**The problem**
Count the lines below that contain "Spec". Answer with the number alone.

**********

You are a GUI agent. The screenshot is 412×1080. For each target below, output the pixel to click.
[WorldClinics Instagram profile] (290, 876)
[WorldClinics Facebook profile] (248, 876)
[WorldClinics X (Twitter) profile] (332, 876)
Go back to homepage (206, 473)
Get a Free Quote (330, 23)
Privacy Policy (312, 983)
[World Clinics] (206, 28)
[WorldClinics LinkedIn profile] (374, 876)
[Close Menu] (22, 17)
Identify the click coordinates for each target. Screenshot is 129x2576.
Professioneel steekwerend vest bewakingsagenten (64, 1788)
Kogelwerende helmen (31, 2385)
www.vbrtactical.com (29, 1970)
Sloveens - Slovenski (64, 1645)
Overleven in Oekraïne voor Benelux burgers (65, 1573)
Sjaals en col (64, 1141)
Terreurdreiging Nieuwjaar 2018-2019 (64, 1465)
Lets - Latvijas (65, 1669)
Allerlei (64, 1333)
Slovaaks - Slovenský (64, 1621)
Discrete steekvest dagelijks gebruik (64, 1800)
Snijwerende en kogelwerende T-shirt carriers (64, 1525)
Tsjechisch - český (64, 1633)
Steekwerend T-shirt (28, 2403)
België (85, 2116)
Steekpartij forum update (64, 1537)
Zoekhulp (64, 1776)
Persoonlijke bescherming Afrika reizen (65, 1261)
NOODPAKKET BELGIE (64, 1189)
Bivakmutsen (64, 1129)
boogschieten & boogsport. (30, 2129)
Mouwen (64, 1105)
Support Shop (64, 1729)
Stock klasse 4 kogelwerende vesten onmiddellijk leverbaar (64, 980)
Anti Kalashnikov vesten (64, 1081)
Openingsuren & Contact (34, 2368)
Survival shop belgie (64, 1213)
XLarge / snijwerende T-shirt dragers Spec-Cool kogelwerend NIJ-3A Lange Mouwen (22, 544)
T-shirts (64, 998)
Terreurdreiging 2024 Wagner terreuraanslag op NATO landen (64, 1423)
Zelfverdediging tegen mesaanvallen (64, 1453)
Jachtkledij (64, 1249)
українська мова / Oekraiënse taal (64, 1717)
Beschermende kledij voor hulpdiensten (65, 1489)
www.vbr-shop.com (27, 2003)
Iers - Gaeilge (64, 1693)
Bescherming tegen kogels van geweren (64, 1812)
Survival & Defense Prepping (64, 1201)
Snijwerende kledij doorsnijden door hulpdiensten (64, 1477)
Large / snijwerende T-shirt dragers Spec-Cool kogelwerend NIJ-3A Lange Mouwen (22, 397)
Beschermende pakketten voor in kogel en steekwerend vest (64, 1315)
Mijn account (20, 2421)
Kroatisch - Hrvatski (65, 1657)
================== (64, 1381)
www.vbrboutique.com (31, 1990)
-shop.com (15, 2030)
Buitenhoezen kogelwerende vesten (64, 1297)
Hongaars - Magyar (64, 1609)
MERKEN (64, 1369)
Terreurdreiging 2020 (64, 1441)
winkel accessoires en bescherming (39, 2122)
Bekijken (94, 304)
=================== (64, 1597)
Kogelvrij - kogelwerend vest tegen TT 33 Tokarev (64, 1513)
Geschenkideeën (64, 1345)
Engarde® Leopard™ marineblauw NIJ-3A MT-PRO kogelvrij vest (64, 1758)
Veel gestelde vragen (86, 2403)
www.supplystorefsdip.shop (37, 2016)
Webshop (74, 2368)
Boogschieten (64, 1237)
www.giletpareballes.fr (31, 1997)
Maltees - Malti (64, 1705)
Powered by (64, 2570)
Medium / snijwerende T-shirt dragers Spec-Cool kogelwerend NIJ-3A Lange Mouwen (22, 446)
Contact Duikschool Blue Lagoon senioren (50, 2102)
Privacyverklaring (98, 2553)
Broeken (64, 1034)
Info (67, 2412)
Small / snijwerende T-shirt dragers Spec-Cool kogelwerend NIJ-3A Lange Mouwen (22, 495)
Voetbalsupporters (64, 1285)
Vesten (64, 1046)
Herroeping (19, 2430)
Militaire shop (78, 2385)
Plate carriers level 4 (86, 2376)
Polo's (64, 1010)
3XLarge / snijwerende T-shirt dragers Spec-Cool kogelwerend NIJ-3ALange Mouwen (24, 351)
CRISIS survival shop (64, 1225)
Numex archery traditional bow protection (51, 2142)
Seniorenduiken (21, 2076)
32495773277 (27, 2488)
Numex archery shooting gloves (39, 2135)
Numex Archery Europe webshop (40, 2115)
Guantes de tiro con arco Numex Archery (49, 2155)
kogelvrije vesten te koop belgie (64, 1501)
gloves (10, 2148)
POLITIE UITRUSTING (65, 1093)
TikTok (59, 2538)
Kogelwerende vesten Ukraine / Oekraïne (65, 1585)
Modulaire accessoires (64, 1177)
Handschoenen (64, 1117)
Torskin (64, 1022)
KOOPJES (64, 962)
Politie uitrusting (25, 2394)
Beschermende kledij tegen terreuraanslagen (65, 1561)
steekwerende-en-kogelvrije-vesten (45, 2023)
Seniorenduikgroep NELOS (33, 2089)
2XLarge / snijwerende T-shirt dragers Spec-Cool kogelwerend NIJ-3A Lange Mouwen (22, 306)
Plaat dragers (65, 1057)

**********

**Output below**
6